Meet the mastermind behind this year’s Venice Architecture Biennale—and the most daring architecture firm on the planet.

Despite receiving all the honors and recognition that his profession can award, Koolhaas still struggles. He thrives on struggle. He estimates that one-third of the firm’s work derives from competitions, and OMA wins only one out of every three or four it enters.

Often, he is vying with younger architects he once employed. Recently, for a coveted commission to build a headquarters for the Axel Springer media company on a site that was part of the Berlin Wall, OMA bested Bjarke Ingels Group (BIG) and Büro Ole Scheeren, both headed by former OMA architects. Last year, OMA triumphed over BIG in another contest, this one to design the Miami Beach Convention Center. (Illustrating the vagaries that bedevil architects, in January a newly elected mayor killed the OMA project.) Koolhaas seems to accept the Oedipal aspect of these conflicts with his former protégés. “It’s the natural order of things, so I don’t have a trauma with it,” he says. What irks him is the suggestion that a stint at OMA transforms an architect into a newly hatched Rem. “There is an assumption that there is a similarity of thinking,” he says. “For me, privately, the most pronounced difference is a wider cultural-political vision and a more precise anticipation of what the important issues are going to be. I am more interested in participating in moments of significant change—and in taking bigger risks.”

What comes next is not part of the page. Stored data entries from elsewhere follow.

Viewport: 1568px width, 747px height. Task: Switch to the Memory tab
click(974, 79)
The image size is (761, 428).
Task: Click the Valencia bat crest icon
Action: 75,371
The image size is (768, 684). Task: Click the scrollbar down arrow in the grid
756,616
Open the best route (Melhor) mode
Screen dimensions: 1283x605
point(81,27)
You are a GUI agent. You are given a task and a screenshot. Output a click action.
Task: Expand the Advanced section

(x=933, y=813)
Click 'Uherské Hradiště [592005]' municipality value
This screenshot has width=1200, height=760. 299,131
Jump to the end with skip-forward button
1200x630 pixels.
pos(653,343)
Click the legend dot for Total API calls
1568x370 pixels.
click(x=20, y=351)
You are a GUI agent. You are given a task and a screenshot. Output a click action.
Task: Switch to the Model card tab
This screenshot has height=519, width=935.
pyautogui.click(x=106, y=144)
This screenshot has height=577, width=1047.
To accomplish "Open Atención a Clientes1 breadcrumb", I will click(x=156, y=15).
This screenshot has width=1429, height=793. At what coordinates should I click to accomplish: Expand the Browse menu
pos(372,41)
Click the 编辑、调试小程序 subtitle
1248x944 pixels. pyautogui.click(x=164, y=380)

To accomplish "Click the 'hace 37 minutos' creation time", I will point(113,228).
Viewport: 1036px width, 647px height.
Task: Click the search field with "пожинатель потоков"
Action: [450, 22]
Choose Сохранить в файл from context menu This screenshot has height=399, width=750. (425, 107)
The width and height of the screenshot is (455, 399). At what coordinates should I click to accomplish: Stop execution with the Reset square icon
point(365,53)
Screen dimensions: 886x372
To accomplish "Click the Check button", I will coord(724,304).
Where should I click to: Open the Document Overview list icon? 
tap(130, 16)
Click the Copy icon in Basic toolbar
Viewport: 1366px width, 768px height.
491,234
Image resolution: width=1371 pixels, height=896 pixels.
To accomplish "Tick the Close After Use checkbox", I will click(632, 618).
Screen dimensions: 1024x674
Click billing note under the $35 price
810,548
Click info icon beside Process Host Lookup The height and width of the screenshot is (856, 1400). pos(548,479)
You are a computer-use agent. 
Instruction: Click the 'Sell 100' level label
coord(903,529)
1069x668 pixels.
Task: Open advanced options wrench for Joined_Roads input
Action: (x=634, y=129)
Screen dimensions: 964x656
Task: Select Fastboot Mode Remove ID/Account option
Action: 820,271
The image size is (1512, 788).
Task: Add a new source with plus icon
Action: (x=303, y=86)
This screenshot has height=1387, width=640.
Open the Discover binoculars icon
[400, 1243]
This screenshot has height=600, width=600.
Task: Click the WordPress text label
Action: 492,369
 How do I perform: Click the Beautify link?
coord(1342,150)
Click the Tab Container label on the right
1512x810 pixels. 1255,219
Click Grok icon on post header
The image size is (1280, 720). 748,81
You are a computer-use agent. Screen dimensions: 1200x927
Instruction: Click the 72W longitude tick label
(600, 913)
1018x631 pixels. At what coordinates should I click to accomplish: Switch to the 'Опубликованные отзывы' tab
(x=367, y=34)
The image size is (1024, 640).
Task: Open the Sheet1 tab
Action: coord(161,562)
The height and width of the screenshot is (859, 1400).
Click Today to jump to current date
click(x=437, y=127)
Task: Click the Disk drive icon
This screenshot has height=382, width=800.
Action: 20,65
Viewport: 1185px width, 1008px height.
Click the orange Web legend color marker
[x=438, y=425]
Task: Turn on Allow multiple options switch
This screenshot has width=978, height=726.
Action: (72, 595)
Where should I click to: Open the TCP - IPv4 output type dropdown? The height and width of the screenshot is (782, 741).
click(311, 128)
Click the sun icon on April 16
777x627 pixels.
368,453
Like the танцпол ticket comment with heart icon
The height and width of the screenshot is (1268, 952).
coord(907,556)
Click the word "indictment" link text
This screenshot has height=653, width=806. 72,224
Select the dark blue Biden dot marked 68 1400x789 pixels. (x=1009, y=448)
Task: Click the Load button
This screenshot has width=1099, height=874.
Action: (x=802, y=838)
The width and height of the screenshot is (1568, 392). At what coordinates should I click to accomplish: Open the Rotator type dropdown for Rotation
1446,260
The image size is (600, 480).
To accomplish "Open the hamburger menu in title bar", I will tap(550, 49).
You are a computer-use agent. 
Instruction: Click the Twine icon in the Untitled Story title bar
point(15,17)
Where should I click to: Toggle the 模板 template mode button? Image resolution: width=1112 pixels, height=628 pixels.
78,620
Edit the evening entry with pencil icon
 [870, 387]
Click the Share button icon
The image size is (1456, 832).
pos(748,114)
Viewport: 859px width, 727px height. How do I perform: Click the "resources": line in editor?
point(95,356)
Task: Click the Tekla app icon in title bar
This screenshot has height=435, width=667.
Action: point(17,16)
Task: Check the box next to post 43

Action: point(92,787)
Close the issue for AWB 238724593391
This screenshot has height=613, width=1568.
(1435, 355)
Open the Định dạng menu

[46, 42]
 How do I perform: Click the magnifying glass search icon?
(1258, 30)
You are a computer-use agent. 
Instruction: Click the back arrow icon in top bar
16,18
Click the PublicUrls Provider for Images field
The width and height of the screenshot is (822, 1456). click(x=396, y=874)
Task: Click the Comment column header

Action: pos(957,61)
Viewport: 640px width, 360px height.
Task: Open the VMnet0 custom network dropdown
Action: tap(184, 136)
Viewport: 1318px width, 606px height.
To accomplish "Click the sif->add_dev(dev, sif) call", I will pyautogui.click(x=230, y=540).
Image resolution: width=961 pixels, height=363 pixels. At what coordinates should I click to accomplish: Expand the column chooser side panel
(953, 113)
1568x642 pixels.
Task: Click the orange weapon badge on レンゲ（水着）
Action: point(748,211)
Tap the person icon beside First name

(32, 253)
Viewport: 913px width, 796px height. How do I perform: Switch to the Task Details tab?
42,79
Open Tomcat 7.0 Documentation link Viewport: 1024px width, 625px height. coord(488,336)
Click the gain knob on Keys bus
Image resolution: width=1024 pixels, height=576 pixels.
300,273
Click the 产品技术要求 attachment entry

The attraction to creative discomfort—the preference for Parent’s tilt over Nugent’s ramp—is central to Koolhaas’s thinking. “He has an issue with comfort and the desire of people for comfort,” his son, Tomas, says. “He thinks it’s the antithesis of ambition.” Tomas and Charlie chose to attend state schools in Tufnell Park, on the border between Islington and Camden, in North London. “We could have gone to private school, but we went there,” Tomas remarks. “That’s in line with Rem’s idea of not being too comfortable.”